El humor, que tiene una dosis de alegría, es, en cambio, humilde: “se ríe –vuelvo a Compte-Sponville– “de sí mismo” o, siguiendo el principio evangélico, “del otro como de sí mismo”. Tiene algo de la carrilla entre amigos. No hay en él la soberbia del sarcasmo ni el disimulo de la ironía, porque al atentar contra la seriedad absoluta, lejos de agregar más odio, sufrimiento y desprecio, introduce algo de dulzura al peso del mundo. El sarcasmo “hiere; el humor alivia”; el sarcasmo “puede matar; el humor ayuda a vivir”; el sarcasmo “es despiadado y humillante; el humor, misericordioso y humilde”; el sarcasmo “quiere dominar”, tener la razón; el humor, en cambio, nos libera de nosotros mismos, del amargo peso del yo y de su pretensión de infalibilidad. No le quita densidad a lo real, pero lo aligera un poco. “Tengo estos principios, pero si no le gustan, tengo otros”, decía Groucho, el verdadero Marx. “¿Le duele?”, pregunta el médico a un hombre atravesado por un puñal. “Sólo cuando me río, doctor”. El humor genuino está hecho así de dolor y empatía en la debilidad, en el desamparo, en la fragilidad, en la angustia, en la pequeñez, incluso en la vanidad. Nace del amor a uno mismo y a los otros. Contrario al sarcasmo y a la ironía que, decía Christian Bobin, “es una manifestación de la avaricia; el crispamiento de una inteligencia que aprieta los dientes antes de soltar una alabanza”. “Prefiero equivocarme con la ministra –dijo López Obrador ante el evidente plagio que Yasmín Esquivel hizo en su tesis de licenciatura– que darle la razón” a Guillermo Sheridan y a la verdad que hizo visible. “El humor, a la inversa, es una manifestación de la generosidad: sonreír de lo que amamos es amarlo dos veces más” o, agrega Compte-Sponville, “amarlo mejor, con más ligereza, más ingenio, más libertad”. Al moverse entre el sentido y el sinsentido, el humor está del lado de la vida; es el justo medio entre la seriedad y la ligereza. “Demasiado sentido no alcanza a ser humor”, termina en el sarcasmo; demasiado sinsentido, en la frivolidad y el nihilismo. Ambos, en la medida en que los extremos se tocan, concluyen en el crimen o en su justificación.

**Extractos del listado**
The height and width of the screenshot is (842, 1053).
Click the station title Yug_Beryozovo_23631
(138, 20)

---

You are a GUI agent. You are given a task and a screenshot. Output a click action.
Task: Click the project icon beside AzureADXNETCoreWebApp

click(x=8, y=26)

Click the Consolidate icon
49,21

==

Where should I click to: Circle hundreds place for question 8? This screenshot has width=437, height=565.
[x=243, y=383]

**Descripción del ejercicio**
En el texto sobre el humor, ¿qué responde el hombre atravesado por un puñal cuando el médico le pregunta si le duele?

**Resultado del ejercicio**
Responde: “Sólo cuando me río, doctor”.